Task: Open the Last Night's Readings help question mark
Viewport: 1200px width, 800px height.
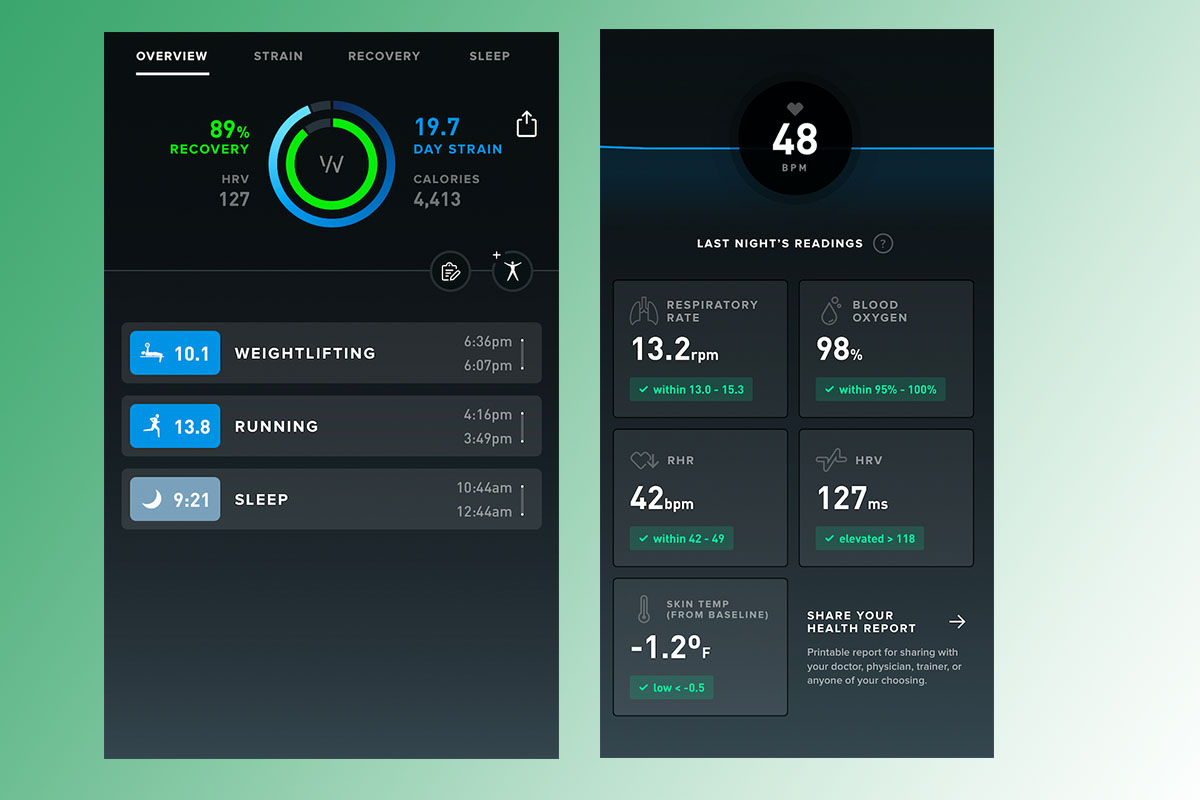Action: 882,243
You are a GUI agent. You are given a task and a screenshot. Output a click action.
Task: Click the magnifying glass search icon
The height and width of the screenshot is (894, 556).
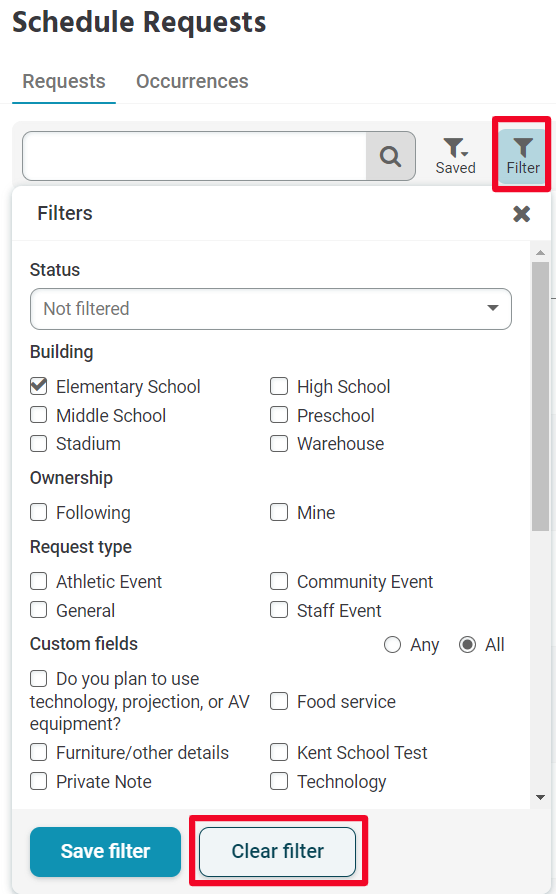coord(391,156)
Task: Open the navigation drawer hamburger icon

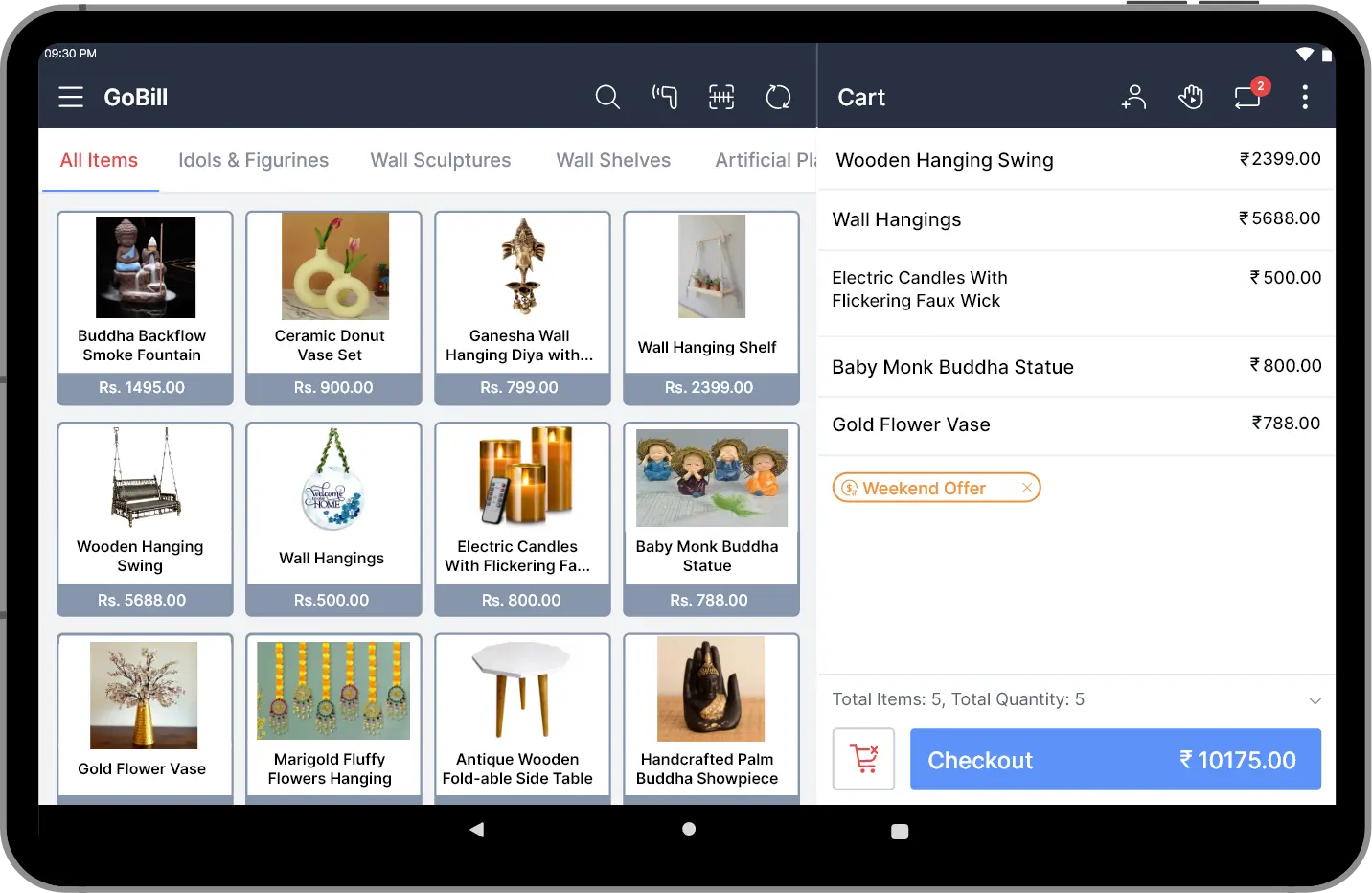Action: 70,97
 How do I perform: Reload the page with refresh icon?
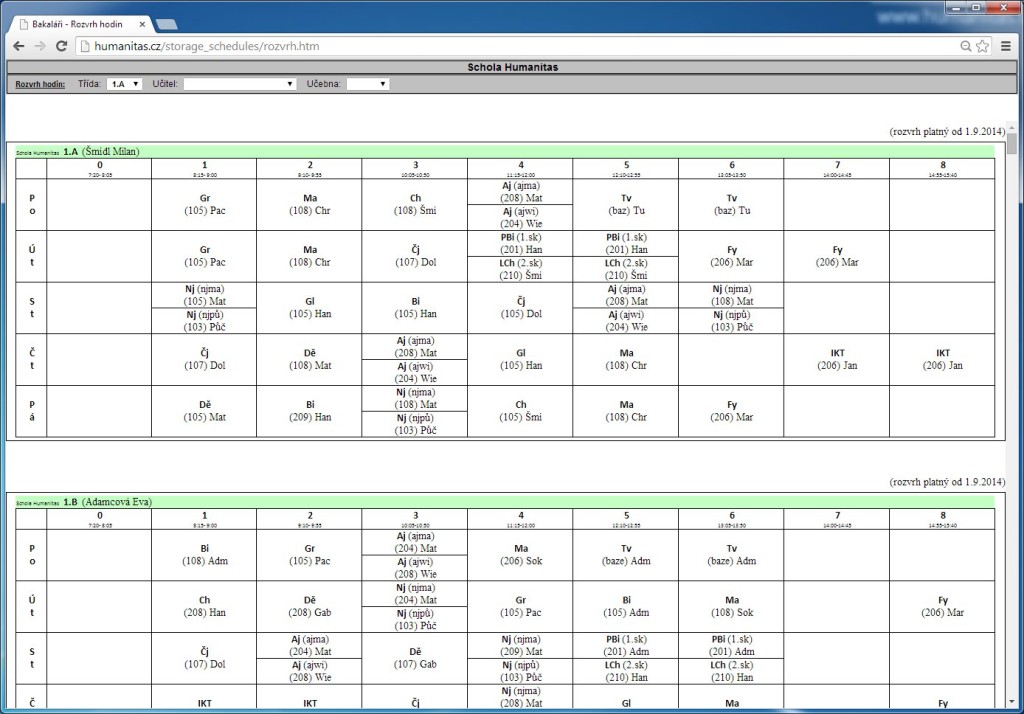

◆ What to work on ◆
Go through the listing above and retype each line exactly, apart from the pictures.

◆ Finished task ◆
Task: Open the Last Night's Readings help question mark
Viewport: 1200px width, 800px height.
Action: 882,243
You are a GUI agent. You are given a task and a screenshot. Output a click action.
Task: Click the magnifying glass search icon
The height and width of the screenshot is (894, 556).
coord(391,156)
Task: Open the navigation drawer hamburger icon

Action: 70,97
 How do I perform: Reload the page with refresh icon?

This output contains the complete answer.